Science is never settledThe odds are in your favor if you follow the science, even though it's not yet settled.
We hear a lot of things in popular and social media. And if there’s one thing we hear all the time, it’s claims of science proving things, especially in headlines:
- “Science proves mask mandates save lives”
- “Science proves Roe v. Wade wrong. Humanity doesn’t start at 20 weeks”
- “Feeling lonely? Go for a solitary walk in the woods, science says”
- “This is How the Keto Diet Affects Aging, Science Says”
If you’re at all a skeptic, every one of these headlines probably has you thinking “but the science is never settled!”
This is all equally true when it comes to software design. We actually don’t have a lot of scientific research available to us about what works and what doesn’t in software engineering. But we do have more than zero.
So when we read a claim like Code review is shown to improve software quality, we are right to be skeptical and point out that “the science is never settled.”
But it’s also vital to understand what “never settled” actually means.
“Never settled” doesn’t mean “we have no information about this thing.” It means “There’s still room for better, more precise data.”
Let’s take the Code review claim for example.
While it’s within the realm of theoretical possibility that some new study will come out and demonstrate that not reviewing code is the best way to improve quality, that’s unlikely.
What’s far far more likely is that we’ll gain more insights into why code review was helpful in the cases studied. And maybe we’ll determine that code review of a certain type is more effective than other types. Or maybe that code review for certain types of software, or in certain problem domains, or coupled with certain team structures is either more or less effective.
How should this affect you? How does it affect me?
I take it seriously when I see a legitimate study on the topic of software development. I take the conclusions seriously. But I also recognize that until the study is repeated many times, and under many different types of scenarios (which will probably take decades, if not longer), that the study is probably generally pointing me in the right direction, but probably is not an ideal how-to guide.
- Teams that practice continuous delivery have consistently better business outcomes.
- Teams that don’t use GitFlow demonstrate higher performance.
- Teams that peer review each others code produce fewer defects.
- Teams that do TDD do not produce fewer defects.
- Teams that have developers write their own tests have better business outcomes than teams with strictly dedicated testers.
Each of these conclusions is supported by one or more scientific studies on the topic of software delivery. And each is an interesting pointer. But none of them are particularly useful as a how-to guide, especially when you consider the unique situation each team and software project faces.

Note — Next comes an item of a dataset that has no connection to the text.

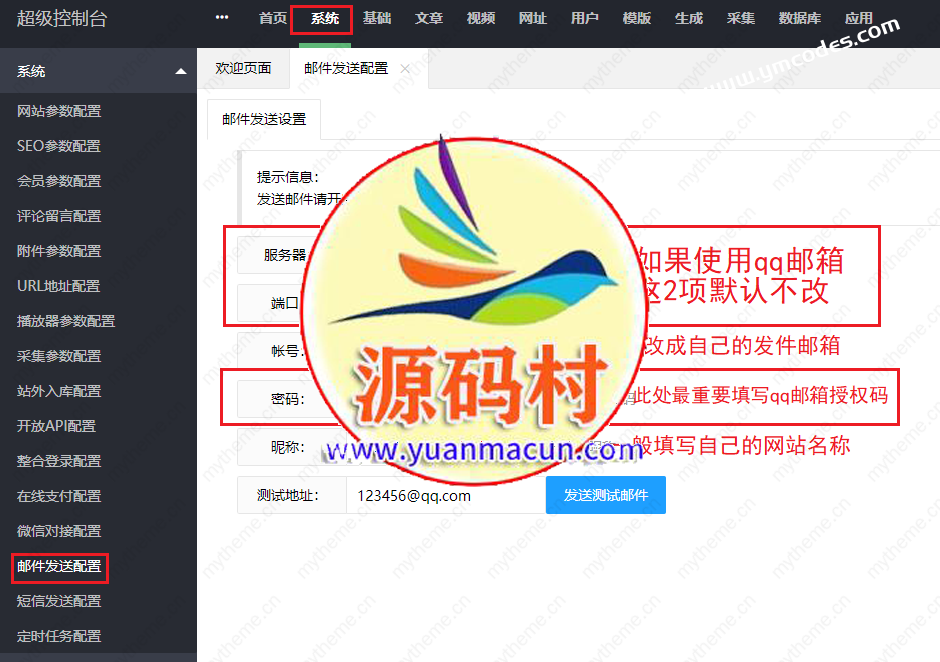The height and width of the screenshot is (662, 940).
Task: Switch to the 欢迎页面 tab
Action: click(243, 69)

Is it generally good advice to do continuous delivery? Probably. Is your team, project, code base, or other circumstance an exception? We don’t really know yet. But until we’re faced with evidence to the contrary, we can assume that continuous delivery will help improve business outcomes on most or all software projects.
In summary, the science is never settled. But we can, and should, use it as a guideline anyway. The odds are in your favor if you follow the science, even though it’s not yet settled.